During the hard times of the 1950s Salvatore emigrated to Venezuela in order to find work, staying for 8 years, working on oil rigs in order to extract oil below the Atlantic ocean. Then, he moved to Switzerland where he worked in a foundry, sometimes returning to Scano Montiferro. There, he met his future wife Maria, and after some years living together in Switzerland and 16 years in total abroad, Salvatore decided to go back to where he came from and start redoing what he was doing together with his father and brother in Scano Montiferro many years ago. Upon returning in 1971 he started cultivating his lands with seeds, which have been passed through the generations, keeping an ancient tradition of the village at the same time. He asked one of the locals who was cultivating the violet potato for some seed potatoes and he has been cultivating them ever since. He has to wait for the correct moment to plant them, usually in March, while he harvests new potatoes in August. Salvatore also said that not all soils are apt for cultivation of the violet potato, and he prefers soft soil in the mountains, while hard soil is to be avoided.

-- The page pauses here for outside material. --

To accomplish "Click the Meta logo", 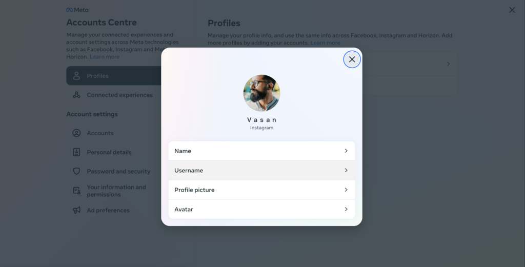I will pyautogui.click(x=77, y=10).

It means a lot to Salvatore to maintain traditions and in addition to violet potatoes he also cultivates ancient grapevines called Pascale Nieddu and Pascale Biancu, grapevines which noone else cultivates and for this reason he considers himself a custodian of ancient treasures of the earth.

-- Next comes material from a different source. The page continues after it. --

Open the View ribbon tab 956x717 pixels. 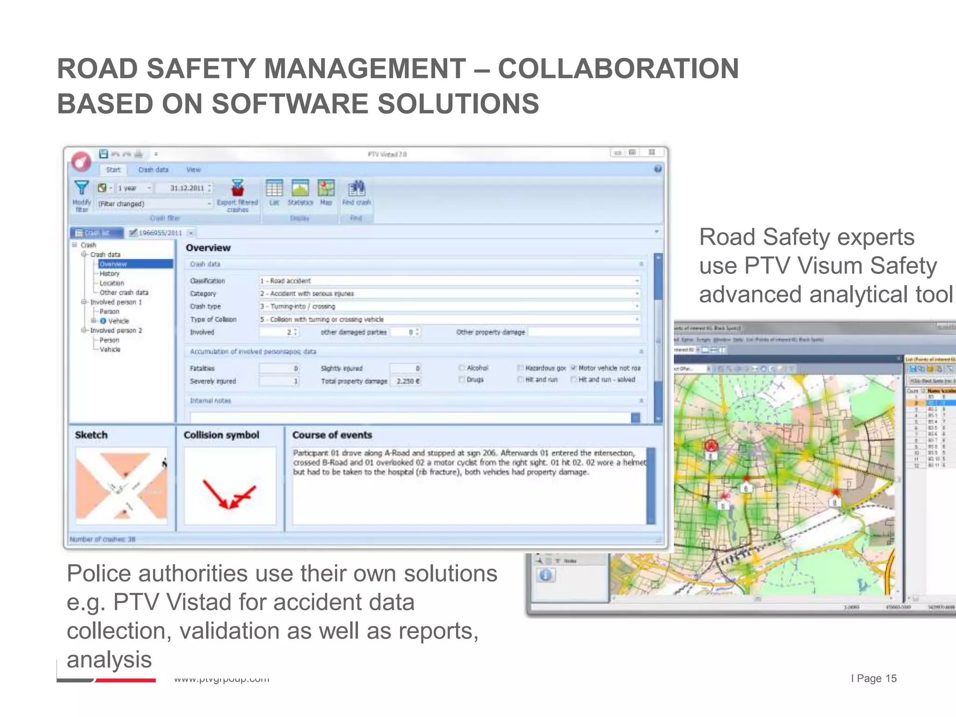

Fortunately, the local agency called LAORE, which occupies itself with rural development, organises courses both in Scano Montiferro and in all of Sardinia. This has led a group of young people, who have participated in some of these courses, to start an agricultural cooperative with the intention of continuing the work of Salvatore. He has given them seeds and now they are also cultivating violet potatoes and the grapevines Pascale Nieddu and Pascale Biancu. Besides, they are also grafting fruit trees like pear and apple trees. I really hope that he will go on spreading seeds to other agriculturalists all across Sardinia.

Salvatore also showed us his wine cellar, but which looked more like an artist’s workshop since he works as an artist in winter spending his days in his workshop where he creates sculptures of cork, like models of nuraghes, toys, kitchen utensils and other objects in common usage, everything done manually with his tools.

When we were about to leave, his wife Maria showed us a selection of beans and other legumes all of which are preserved for sowing later, but also garlic, onions, tomatoes, Sardinian potatoes with red skin, that is all of them genuine products of their lands. We were also shown very rustic and rather unevenly shaped tomatoes, common tomatoes which are sun-dried, then put in glass jars together with brine and stored in a dark and cool place. They also had a cheese called Casizolu, where the curd is stretched and kneaded in hot water, developing a stringy, fibrous body. It is shaped like a pear and it is made by using milk from cows of the race Modicana Sarda.

It was a real pleasure to spend a sunny morning with this family and enjoyable to get to know such open and kind persons like Salvatore and Maria.